━━━━━ Texte source

Dans son discours, Navalny est parti dans des considérations politiques, qui n’avaient rien à voir avec les faits concrets, qui lui étaient reprochés. Comme à son habitude, il a accusé Poutine de l’avoir empoisonné et, en pleine crise de mégalomanie, a déclaré que le Président russe ne se remettait pas de le voir en vie, qu’il resterait dans l’histoire comme « empoisonneur de slips » (sic). Oui, l’on tombe au niveau maternelle et au stade fécal. Il en appelait également à la décision de la CEDH qui, selon lui, l’innocentait et donc il devait sortir libre. Immédiatement. Rappelons, que la CEDH ne peut se prononcer sur la culpabilité ou l’innocence, puisqu’elle n’est pas une juridiction suprême des cours nationales. En l’occurrence, elle avait noté des violations du procès équitable (art. 6), ce qui est très habituel, mais elle a formellement refusé justement de qualifier le procès russe de procès politique. Bref, Navalny est en plein délire. Et l’on pourrait se demander pourquoi. Simplement, parce que sur le fond, il n’avait rien à dire.

Et en effet, l’on comprend mieux en lisant les réponses qu’il a apportées au procureur et au juge. Quant à savoir s’il avait bien manqué 6 convocations avant son hospitalisation, il a déclaré que selon le jugement, il était obligé de se présenter deux fois par mois, qu’il était quelqu’un de très occupé et que le lundi, il ne pouvait pas venir, donc il venait deux jeudis. Autrement dit, il ne s’est pas présenté lors des convocations, mais est venu faire un tour quand il avait le temps. Trop aimable … Ensuite, en ce qui concerne la période suivant sa sortie d’hôpital, il a effectivement reconnu qu’il avait autre chose à faire qu’à informer le Service des peines … Dans sa grandeur d’âme, il aurait eu la bonté de leur apporter un certificat plus tard. Comme l’a noté le Procureur, Navalny se croyait au-dessus des lois, protégé par sa médiatisation.

Mais il a été rattrapé par la loi. Ce laxisme du Service d’exécution de peine va, d’ailleurs, entraîner un rappel à l’ordre officiel de son responsable dans cette affaire, demande formulée par le procureur et acceptée par le juge.

Les faits ayant été établis, et même in fine confirmés par Navalny, le juge a condamné Navalny à exécuter sa peine de 3 et demi, moins la période qu’il a déjà effectuée en assignation à domicile à l’époque, ce qui fait 2 ans et 8 mois de privation de liberté.

Il n’y a ici aucun problème juridique, c’est un cas technique, comme il y en a des milliers par année. Le problème est politique. Les Occidentaux globalistes accusent la Russie de ne pas avoir organisé un véritable procès, c’est-à-dire qu’ils ne sont pas satisfaits du résultat, malgré la pression politique et internationale, qu’ils ont exercé sur la justice russe.

Mais le poids de Navalny à l’intérieur est relativement faible. Ses partisans ont appelé immédiatement à manifesté à Moscou et à Saint-Pétersbourg, 50 personnes par ici, une centaine par là, aucun véritable soulèvement populaire pour l’instant. Peu importe, Navalny est en prison, il va enfin pouvoir servir : Amnesty International se lance dans le combat, BBC en Russie parle très sérieusement du « Mandela russe », les relations internationales vont pouvoir encore se crisper. Navalny a rempli sa mission, maintenant la mécanique géopolitique se prépare pour de nouvelles attaques.

━━━━━━━━━━
━━━━━ Enregistrements fournis

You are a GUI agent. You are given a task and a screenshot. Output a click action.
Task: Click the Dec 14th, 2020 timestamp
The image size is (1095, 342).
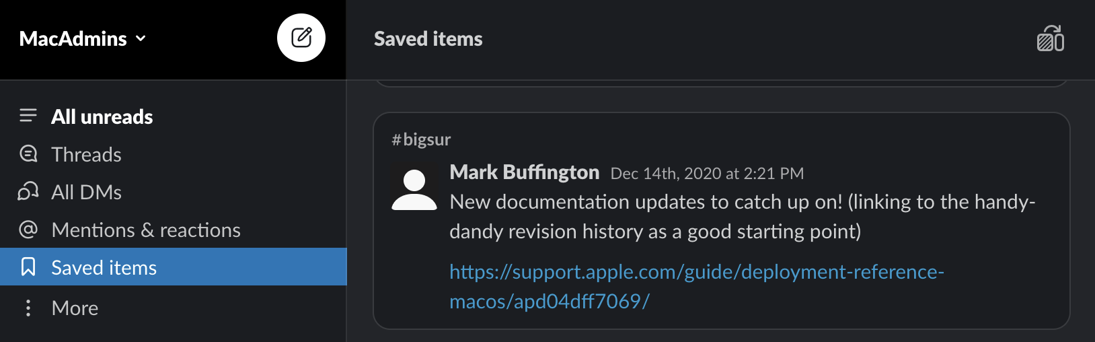(x=707, y=174)
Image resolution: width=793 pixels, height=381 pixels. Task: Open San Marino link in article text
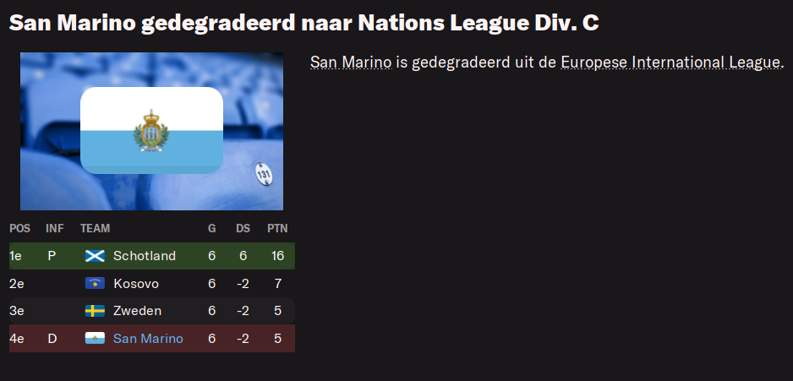[x=351, y=63]
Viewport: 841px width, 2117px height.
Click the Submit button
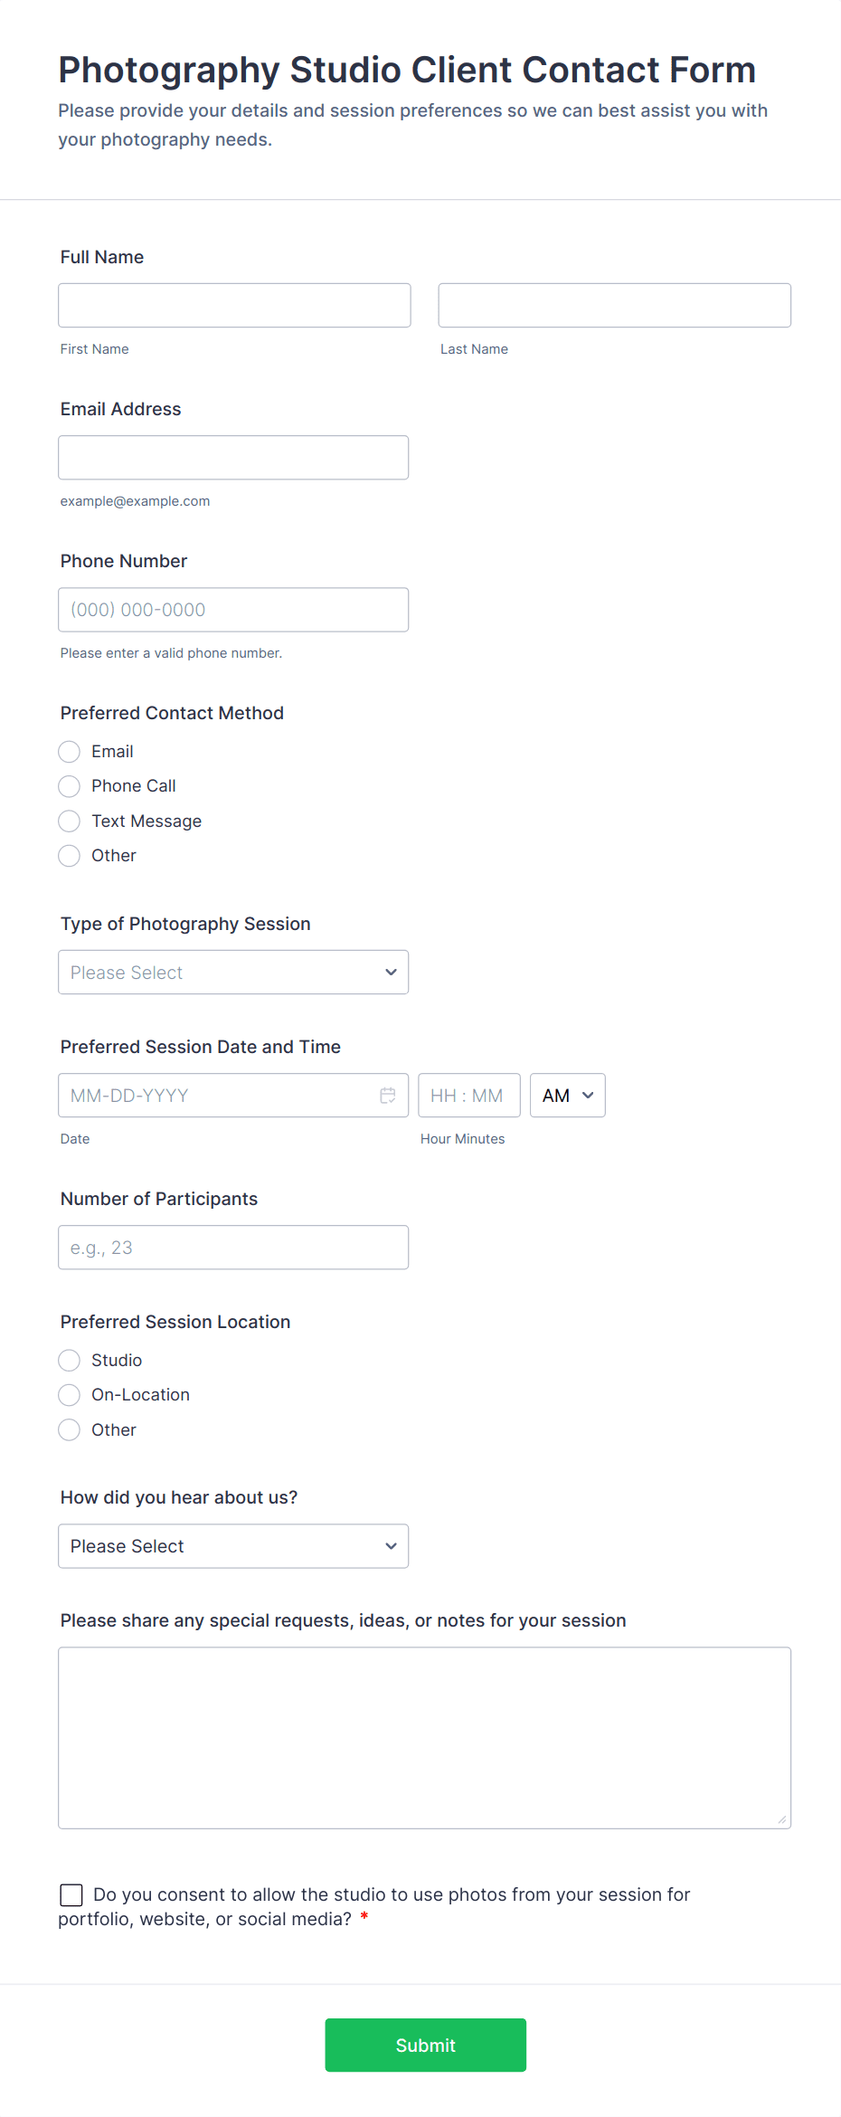[x=425, y=2045]

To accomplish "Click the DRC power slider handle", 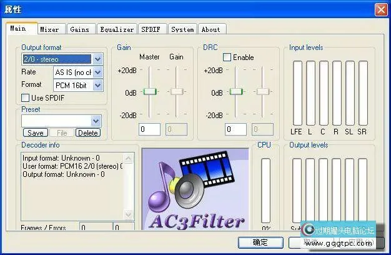I will coord(235,92).
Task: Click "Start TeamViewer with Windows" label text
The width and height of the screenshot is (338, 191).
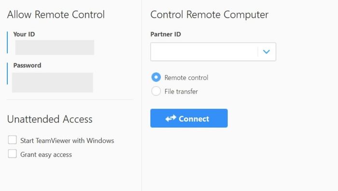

━━━━━━━━━━

Exercices à faire.
a. Selon le texte source, combien de temps de privation de liberté la condamnation prononcée par le juge représente-t-elle ?
b. Indiquez, s'il vous plaît, si chaque affirmation concorde avec le texte source, en répondant par oui ou non et en citant les mots décisifs du texte.
(i) La CEDH a qualifié le procès russe de procès politique.
(ii) D'après le jugement, Navalny devait se présenter deux fois par mois.
(iii) Le juge a accepté la demande du procureur visant un rappel à l'ordre officiel.
Les enregistrements n'ont aucun lien avec le texte source.

Réponses par exercice.
a. Elle représente 2 ans et 8 mois de privation de liberté.

b.
(i) Non : « elle a formellement refusé justement de qualifier le procès russe de procès politique ».
(ii) Oui : « il était obligé de se présenter deux fois par mois ».
(iii) Oui : « demande formulée par le procureur et acceptée par le juge ».